AIM =
In the material below, rewrite the lines from the one containing "Task: Click the Sell column header" through the end of the material, inclusive, with "Sell" changed to "Buy" and everything else unchanged. Leave the pictures out of your answer.

LISTING =
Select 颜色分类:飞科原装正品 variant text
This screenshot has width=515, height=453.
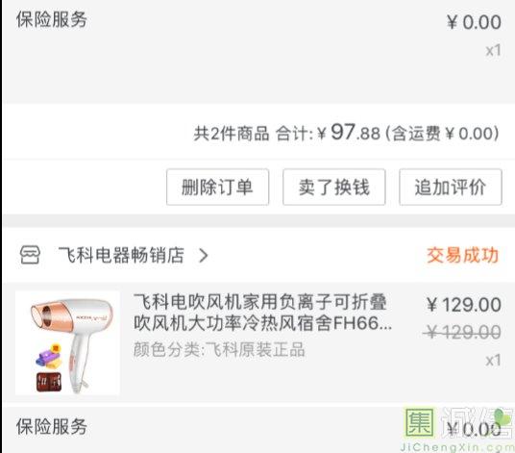tap(219, 349)
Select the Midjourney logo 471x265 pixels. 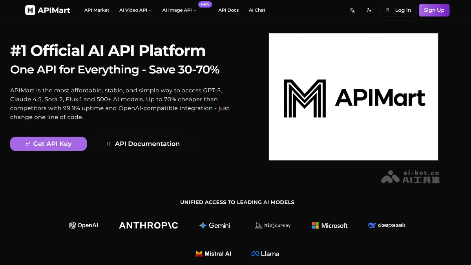pos(272,225)
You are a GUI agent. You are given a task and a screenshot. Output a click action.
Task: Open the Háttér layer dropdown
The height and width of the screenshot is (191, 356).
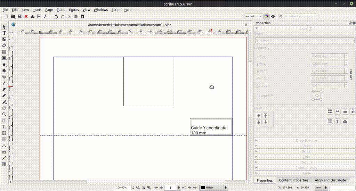214,188
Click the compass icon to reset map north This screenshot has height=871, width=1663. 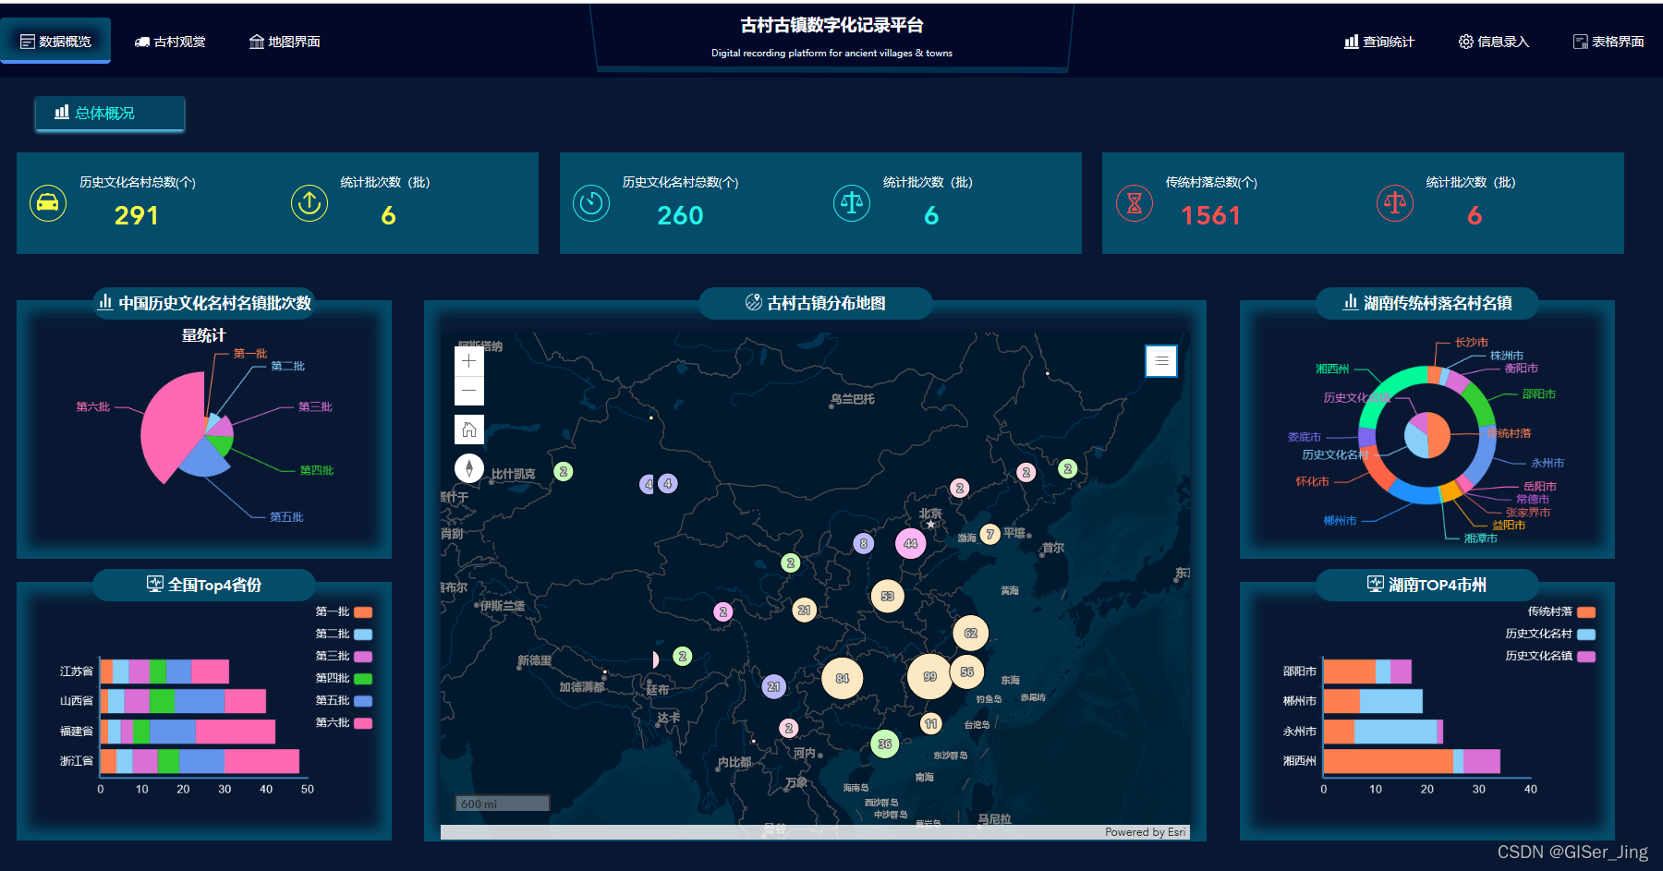[469, 468]
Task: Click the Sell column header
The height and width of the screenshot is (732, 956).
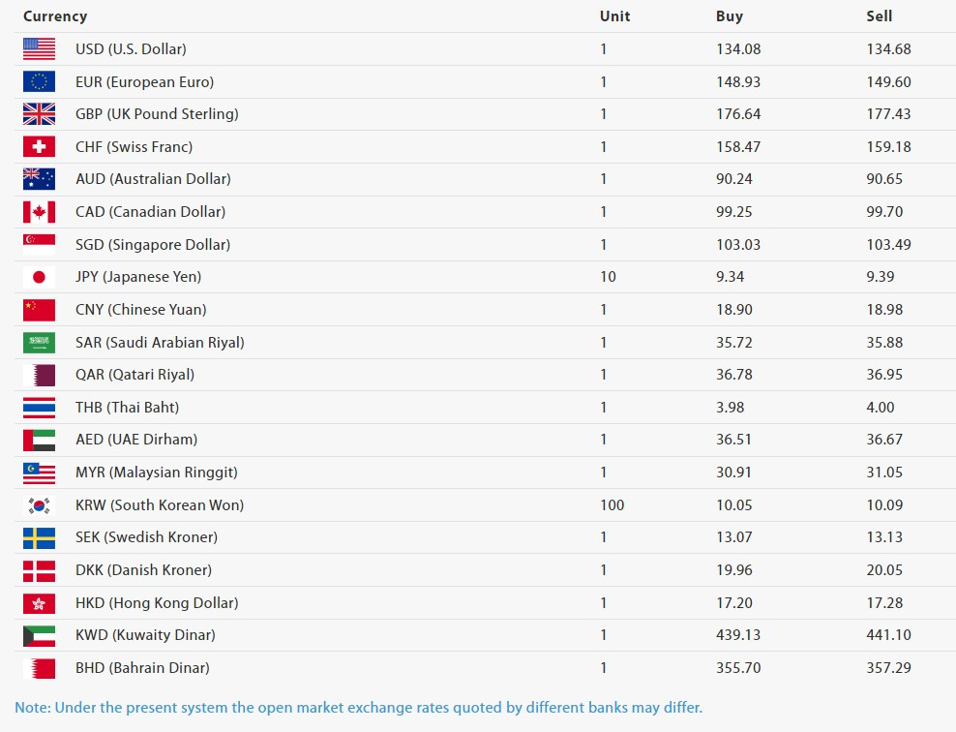Action: (880, 16)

THE RESULT =
Task: Click the Buy column header
The height and width of the screenshot is (732, 956).
Action: (880, 16)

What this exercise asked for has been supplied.